The Foundation of Buying Cycles
Sales Training Article: The Foundation of Buying Cycles
By John Holland, Chief Content Officer, CustomerCentric Selling® – The Sales Training Company
Image courtesy of Stuart Miles at FreeDigitalPhotos.net
In my mind the most important core concept of CustomerCentric Selling® is: No goal, no prospect. As a practical matter it means buying cycles do not begin until a buyer has shared a goal (or a problem) they are willing to spend money to achieve (or address). Getting to this point is not a slam-dunk. Most Key Players will not share goals unless or until they’ve concluded a seller is sincere and competent.

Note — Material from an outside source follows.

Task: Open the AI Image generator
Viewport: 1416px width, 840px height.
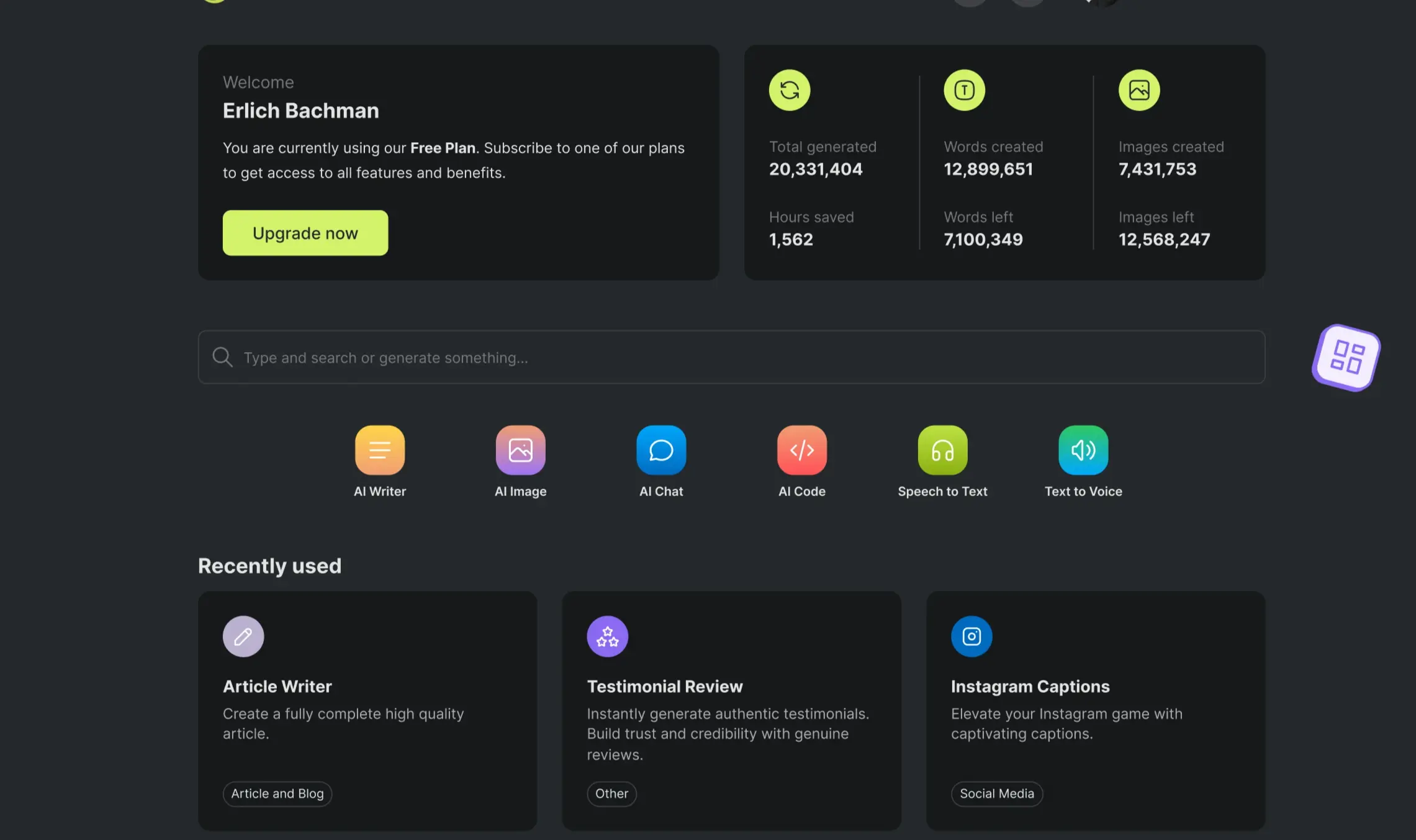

There are times when sellers must drill down to get to the point where a goal or a problem has been shared. Assume a VP Sales has said that his or her sellers have trouble positioning offerings. Does this mean a buying cycle has begun? My answer would be no because a Key Player should be willing to spend money to achieve the stated goal or address the stated problem. Here’s an instance where the selling may want to drill down in having a further dialog:
Seller: What is the impact when sellers struggle to position offerings?
Buyer: Sellers aren’t as effective as they should be?
Seller: What’s the result when sellers are ineffective?
Buyer: Potential sales are lost?
At this point or somewhat later, quantification of the magnitude of the revenue loss can be done, but until the seller got the issue clarified, a buying cycle had not begun.
As a sanity check I suggest sellers imagine the potential buyer (in this case a VP Sales) going to the CFO and asking for the money needed to buy the offering they are considering. Expect that the CFO will ask why money should be spent. In the scenario above the two potential answers are:
1. My salespeople struggle to position offerings.
2. Salespeople are losing sales because they don’t properly position our offerings.
I hope you would agree the second response gives a much better chance of a good outcome. Quantifying the revenue lost would further improve the odds of a favorable response.